━━━ ROWS ━━━
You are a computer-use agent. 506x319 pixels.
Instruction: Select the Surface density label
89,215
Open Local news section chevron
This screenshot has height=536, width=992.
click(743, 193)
━━━
_STATED GOAL_
Copy out each of the records above word for word, keeping every line in its original order and form.

_FINISHED ANSWER_
You are a computer-use agent. 506x319 pixels.
Instruction: Select the Surface density label
89,215
Open Local news section chevron
This screenshot has height=536, width=992.
click(743, 193)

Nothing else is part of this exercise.